I'm through accepting limits 'cause someone says they're so.
Some things I cannot change, but 'til I try I'll never know!
Too long I've been afraid of losing love - I guess I have lost.
Well, if that's love, it comes at much too high a cost!

--"Defying Gravity" from Wicked

Well, in this case, I can say that I've tried to change things in my family. I've tried to reason with them, I've tried to argue with them, I've tried to use "imagine if you were in my position" type examples to prove my point. The fact of the matter is, they're never going to change. Or if they do, it'll take something or someone a lot more powerful and persuasive than me to do the job.

I'm also never going to get them to accept me for who I am, and by extension, I'll never get them to accept anyone with whom I might fall in love and choose to spend my life. They may love me, but it's only in their own limited way, under their conditions, and anything outside of that...well, I've come to accept that I can't expect much from them.

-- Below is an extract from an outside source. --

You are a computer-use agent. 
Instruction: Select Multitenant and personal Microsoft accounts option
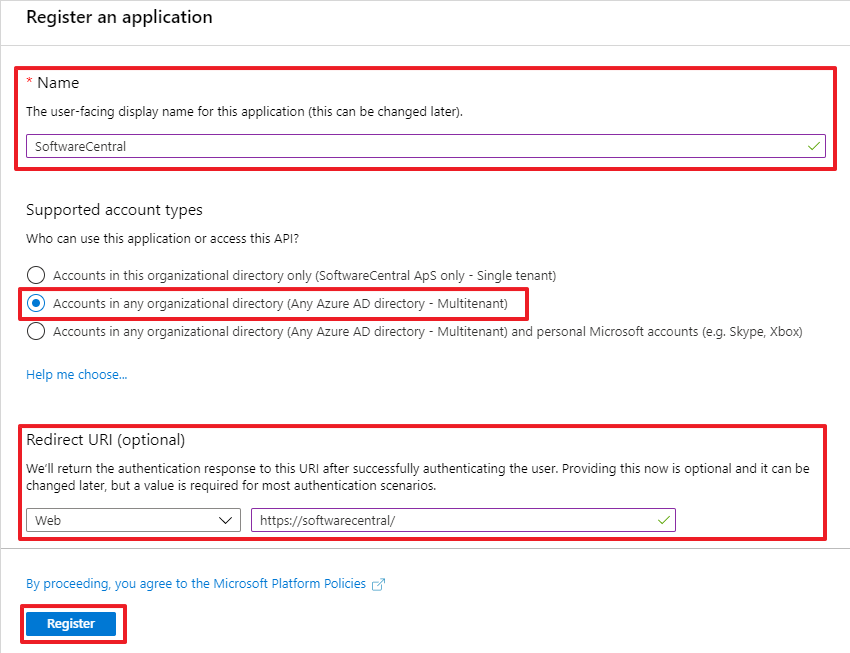[36, 331]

It's heartbreaking. I'm not going to pretend it's not. It hurts more than I can describe here to know that I am less than a full human being to these people who have been such a large part of my world for thirty-six years. To know that my own mother, although she does love me, is still going to be torn between loving me and loyalty to her brother and sisters, and that there are going to be several times that I'm going to end up on the losing end of that battle.

But I'm not going to pretend anymore. I'm not going to play the role of dutiful son/nephew/cousin/grandchild, keeping silent through my pain, swallowing my anger, being the good, amicable boy who just smiles through it all and sacrifices his very identity to the cause of Family Unity. I deserve to be loved and accepted on my terms, and if I can't get that from my family, well, there are plenty of other places I can find it.